Le pourpier est le légume paradoxal : on le « cultive » surtout en le laissant pousser. Plante de plein été, charnue et increvable, elle se ressème toute seule et ne demande quasi rien. Voici comment en profiter.
Une plante de plein été, charnue et increvable
Le pourpier (Portulaca oleracea) est une annuelle rampante aux tiges et feuilles charnues — une succulente qui stocke l’eau, d’où sa résistance à la chaleur et à la sécheresse. Il porte de petites fleurs jaunes et produit une masse de graines minuscules → un ressemis spontané garanti.
C’est une plante de chaud : elle germe entre 18 et 25 °C, se développe vite l’été, et le gel met fin à son cycle.

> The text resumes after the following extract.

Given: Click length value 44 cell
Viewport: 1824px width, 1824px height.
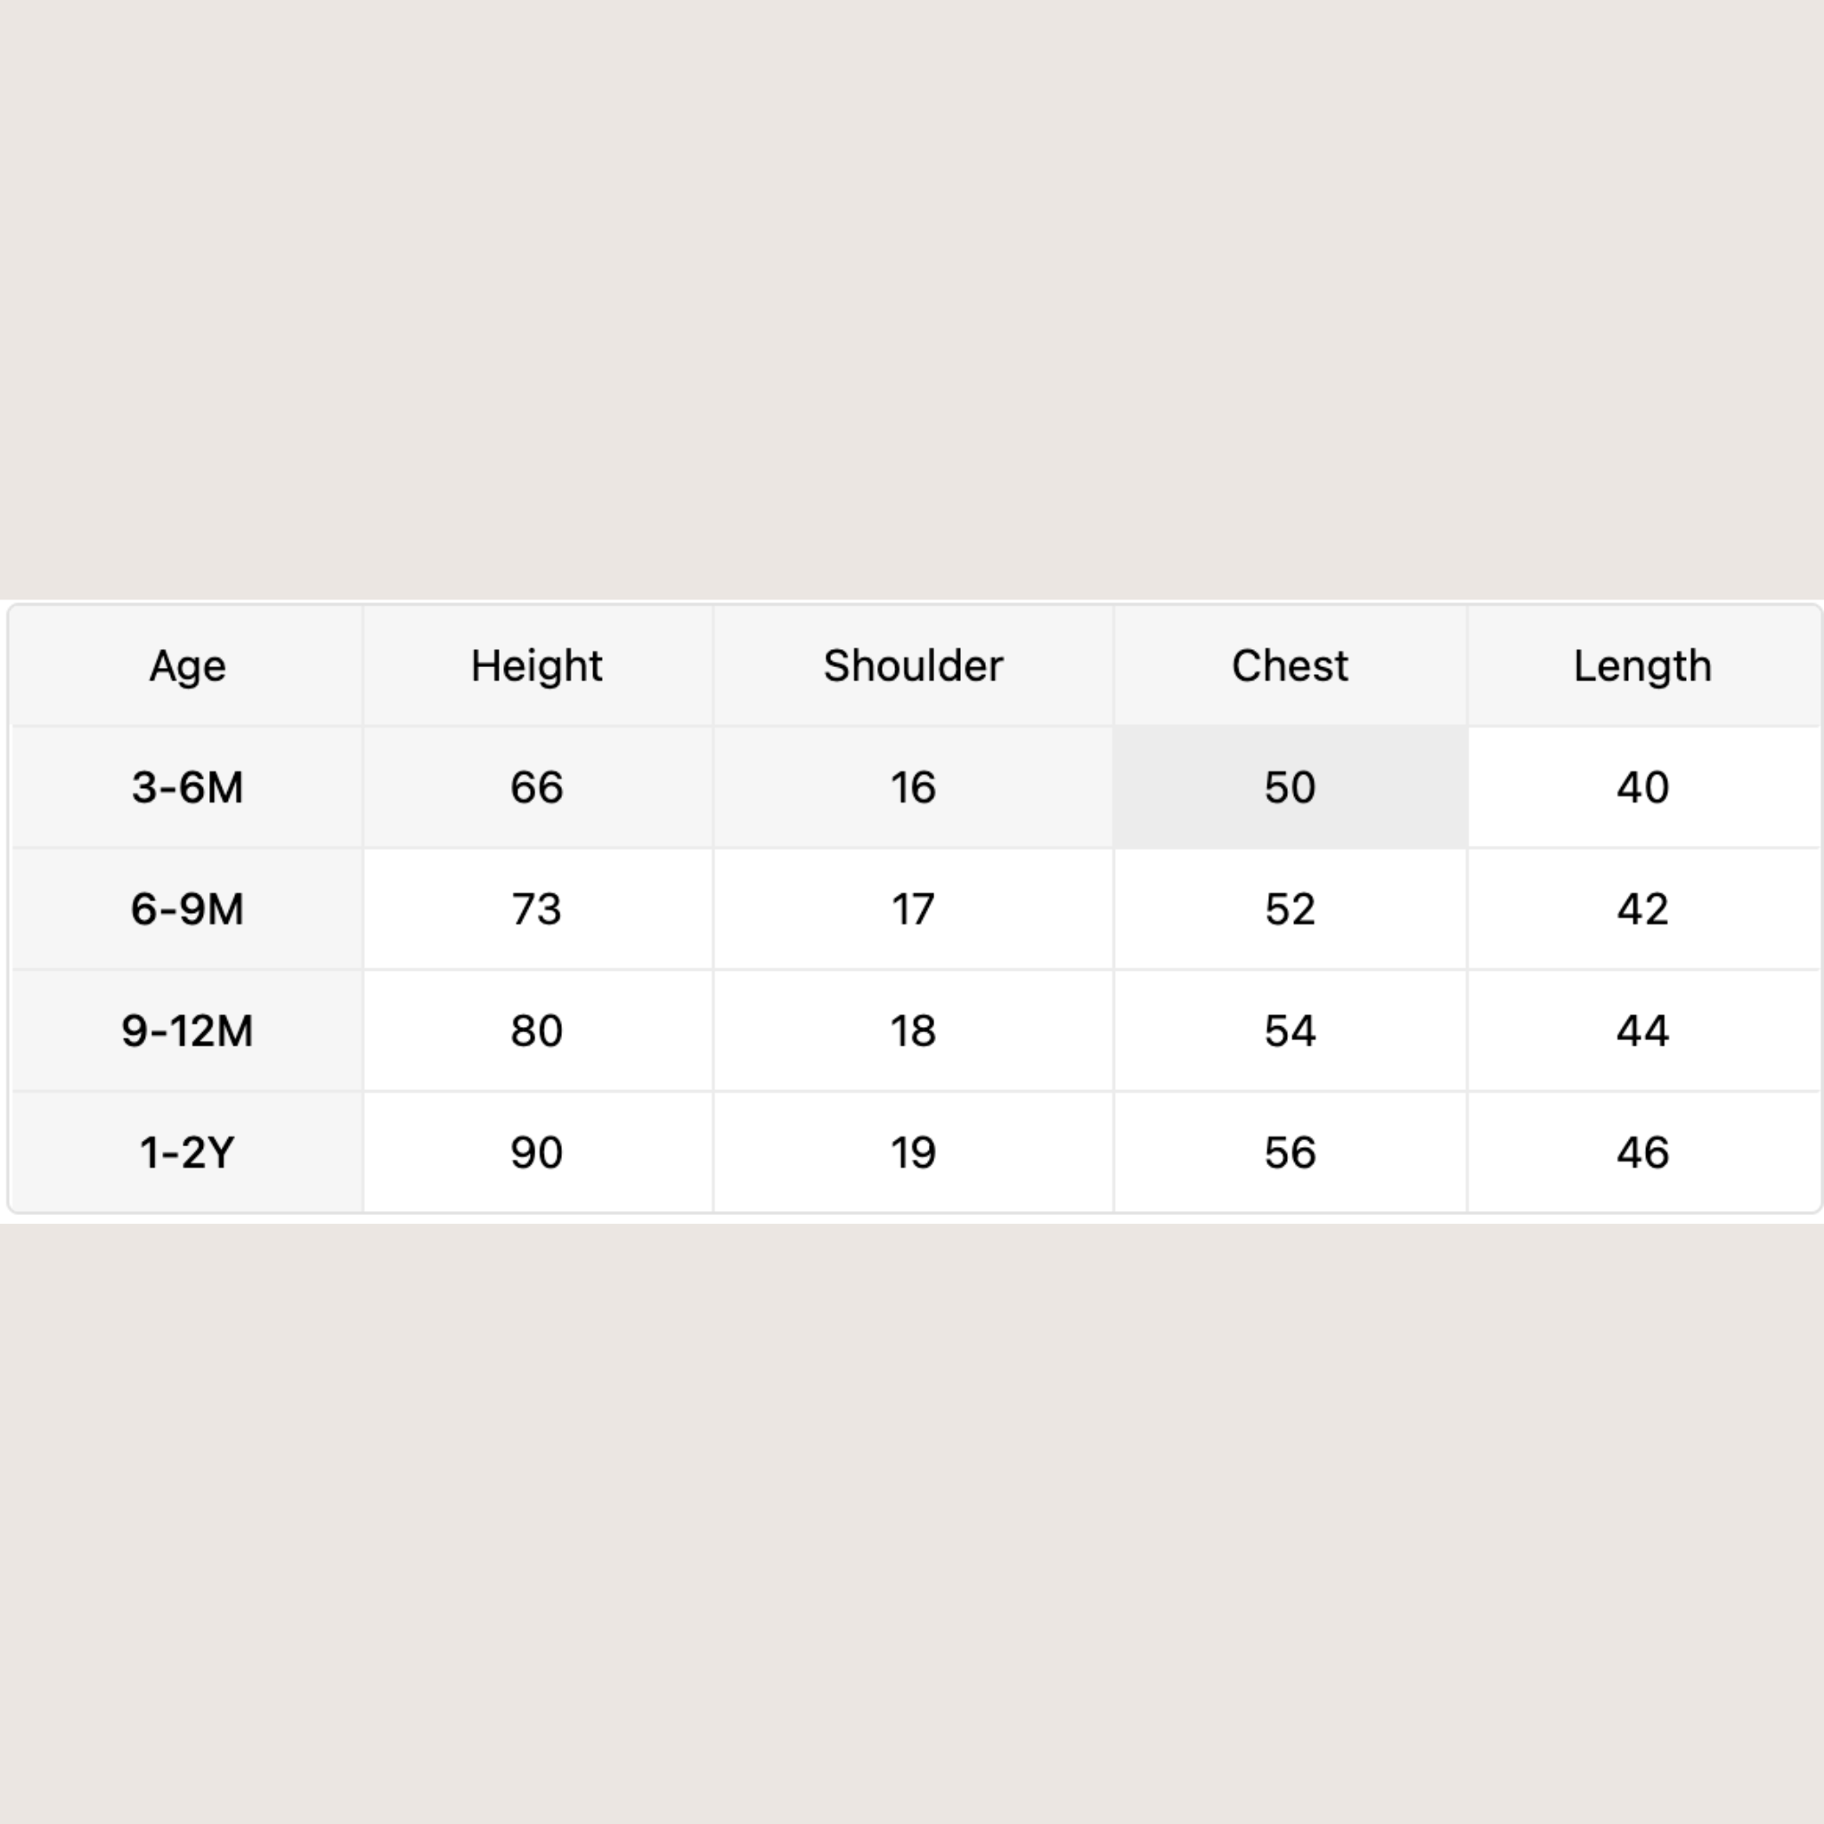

La « culture » la plus simple : le laisser faire
Le pourpier se gère surtout comme une adventice comestible, pas comme une culture intentionnelle :
- Laisse pousser les pieds qui apparaissent (bordures, inter-rangs, zones non paillées).
- Récolte au fur et à mesure.
- Laisse quelques pieds monter en graines en fin d’été.
Résultat : il revient tout seul l’année suivante. Zéro entretien.
Le semer (si tu veux lancer le cycle)
Pour démarrer ou garantir sa présence :
- Sème à la volée sur sol réchauffé (fin mai-juin, > 18-20 °C).
- Ne recouvre pas les graines (minuscules, elles germent à la lumière).
- Arrose en pluie fine jusqu’à la levée (5-10 jours).
- Éclaircis si c’est trop dense.
Une fois lancé, il se ressème seul les années suivantes.
Sauvage ou amélioré ?
Il existe des variétés améliorées (var. sativa) aux feuilles un peu plus grandes et au port plus dressé. Mais la forme sauvage est tout aussi bonne : inutile d’acheter des graines si tu en as déjà au jardin.
Le calendrier du pourpier
- Germination : mai-juin (sol chaud).
- Récolte : juillet-septembre — le plein été, c’est la plante au top.
- Montée en graines : août-septembre.
- Gel : fin du cycle.
C’est LA verdure de l’été, justement quand les salades classiques ont tendance à monter à la chaleur. Et comme la blette, il se ressème sans qu’on s’en occupe.